Cyber Incident Victim: Brazil Ministry of Health
Date:
Dec 2021
Location:
Brazil
Summary
A ransomware attack targeted Brazil's Ministry of Health, causing widespread disruption to its digital health services, including systems managing COVID-19 vaccination certificates and public healthcare data. The Lapsus$ Group claimed responsibility, alleging extraction and deletion of approximately 50TB of data while demanding contact for its return. Critical platforms like ConecteSUS became inaccessible, though officials asserted backup availability for the compromised information. Authorities including the National Data Protection Authority, Institutional Security Office, and Federal Police initiated investigations. This incident followed prior security failures involving massive leaks of citizens' personal and health data due to credential mismanagement, occurring amid heightened demands for vaccination verification protocols in response to emerging COVID-19 variants.
| CIA Posture | Motives | Tactics, Techniques & Procedures |
|---|---|---|
| Available to members | 1 motive | 2 techniques |
| Threat Actor | Type | Location |
|---|---|---|
| 1 actor | Available to members | Available to members |
Description
On December 10, 2021, Brazil's Ministry of Health experienced a significant ransomware attack that disrupted critical healthcare services nationwide. The incident began around 1:00 AM local time when threat actors compromised multiple government health systems, including the ConecteSUS platform used for tracking COVID-19 vaccination records and public healthcare interactions. Attackers affiliated with the Lapsus$ Group claimed responsibility, leaving a message stating they had extracted approximately 50TB of data from ministry systems before deleting it. The message included contact details and a demand for negotiation to restore the stolen information. By 7:00 AM, authorities had removed the hackers' message from affected systems, but all Ministry of Health websites and the ConecteSUS mobile application remained inaccessible, paralyzing access to digital vaccination certificates and public health records. The attack occurred amid heightened political pressure on Brazil's government to implement COVID-19 vaccination certificate requirements for international travelers, a policy response to the emerging omicron variant.
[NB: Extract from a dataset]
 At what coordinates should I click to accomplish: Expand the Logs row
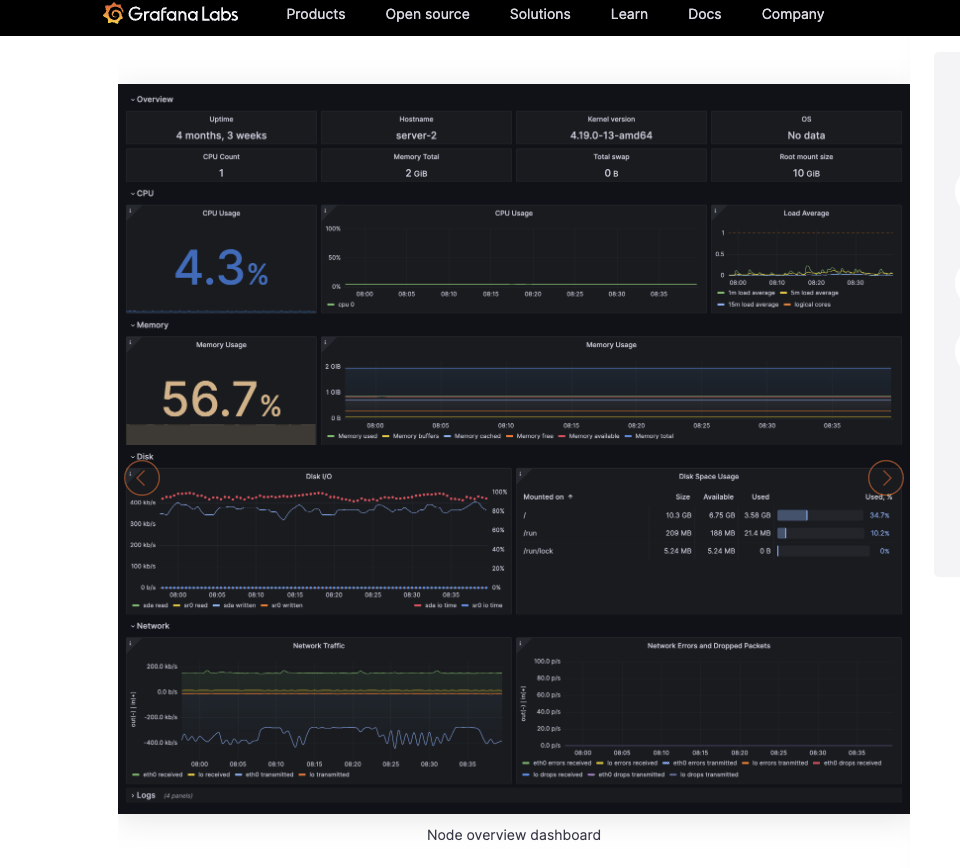pyautogui.click(x=145, y=795)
Brazilian Health Minister Marcelo Queiroga publicly confirmed the ministry maintained backups of the compromised data, though the operational impact persisted due to system unavailability. The National Data Protection Authority (ANPD) initiated an investigation, coordinating with the Institutional Security Office and Federal Police to assess the breach. This incident followed a September 2021 attack on Brazil's Health Regulatory Agency (Anvisa) that targeted traveler health declarations, which had occurred shortly after a controversial interruption of a Brazil-Argentina World Cup qualifier match over COVID-19 protocol violations. The Ministry of Health had previously experienced multiple major security failures, including a November 2020 leak of personal and health data for 16 million COVID-19 patients through a GitHub exposure, and a subsequent incident exposing sensitive information of 243 million Brazilians due to credentials being embedded in a government website's source code for six months. System restoration efforts and forensic investigations continued following the December ransomware attack, with no immediate resolution timeline provided by authorities.